Haydenville Congregational Church names new pastor

By JAMES PENTLAND

Staff Writer

Published: 04-04-2023 10:15 AM

WILLIAMSBURG — A Missouri native and former interim pastor at First Churches of Northampton has been chosen as pastor of Haydenville Congregational Church.

Following a unanimous vote by the congregation, the Rev. Mark R. Seifried began his role as a designated-term minister March 1.

The church has been without a pastor since January 2022 when the Rev. Donald Morgan retired.

Under United Church of Christ guidelines, a designated-term minister is a transitional position, which allows for the possibility of calling him as a settled pastor at the end of two years.

Seifried, 60, attended Purdue University, where he acquired a degree in hotel and restaurant management, and Andover Newton Theological Seminary. Before entering the seminary, he said, he worked as a chef’s apprentice and head chef for a time, and managed a high-volume casual dining seafood restaurant in the Southeast for 10 years. He said cooking remains one of his chief interests.

He has received training to serve congregations as an interim, transitional minister, and has served 12 congregations across Massachusetts in that capacity over the last 25 years, helping them work on their mission and vision.

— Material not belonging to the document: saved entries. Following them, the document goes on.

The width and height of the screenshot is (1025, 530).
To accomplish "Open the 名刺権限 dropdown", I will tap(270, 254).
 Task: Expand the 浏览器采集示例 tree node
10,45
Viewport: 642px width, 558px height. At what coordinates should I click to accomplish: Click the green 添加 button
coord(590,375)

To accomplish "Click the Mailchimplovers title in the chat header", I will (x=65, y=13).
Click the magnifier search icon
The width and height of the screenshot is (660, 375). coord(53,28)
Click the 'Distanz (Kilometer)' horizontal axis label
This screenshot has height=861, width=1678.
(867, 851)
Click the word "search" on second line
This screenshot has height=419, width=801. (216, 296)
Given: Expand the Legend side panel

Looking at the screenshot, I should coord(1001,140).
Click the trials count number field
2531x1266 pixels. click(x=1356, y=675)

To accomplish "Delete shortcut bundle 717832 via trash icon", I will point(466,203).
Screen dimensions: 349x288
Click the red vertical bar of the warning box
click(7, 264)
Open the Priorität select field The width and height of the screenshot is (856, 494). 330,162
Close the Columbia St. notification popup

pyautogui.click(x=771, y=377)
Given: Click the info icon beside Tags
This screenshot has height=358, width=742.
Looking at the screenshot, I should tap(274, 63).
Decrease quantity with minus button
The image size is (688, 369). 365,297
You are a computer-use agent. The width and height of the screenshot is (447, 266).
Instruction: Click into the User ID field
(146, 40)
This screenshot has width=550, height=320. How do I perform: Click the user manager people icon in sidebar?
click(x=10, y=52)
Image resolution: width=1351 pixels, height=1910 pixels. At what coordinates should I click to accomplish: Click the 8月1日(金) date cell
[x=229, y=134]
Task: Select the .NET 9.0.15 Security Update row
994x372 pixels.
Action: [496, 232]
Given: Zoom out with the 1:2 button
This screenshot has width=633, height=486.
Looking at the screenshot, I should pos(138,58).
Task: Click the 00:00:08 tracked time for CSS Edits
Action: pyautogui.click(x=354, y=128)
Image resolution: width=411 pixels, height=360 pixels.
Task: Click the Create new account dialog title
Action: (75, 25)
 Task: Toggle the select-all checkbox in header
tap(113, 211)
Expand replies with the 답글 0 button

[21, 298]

“This one is different,” he said of the Haydenville position. “I have the option at the end of my two-year contract to stay on as settled minister.”

Before coming to Haydenville, Seifried was intentional interim minister of the First Congregational Church in Williamstown. In 2010, he stepped in as interim pastor at First Churches in Northampton upon the retirement of the Rev. Peter Ives.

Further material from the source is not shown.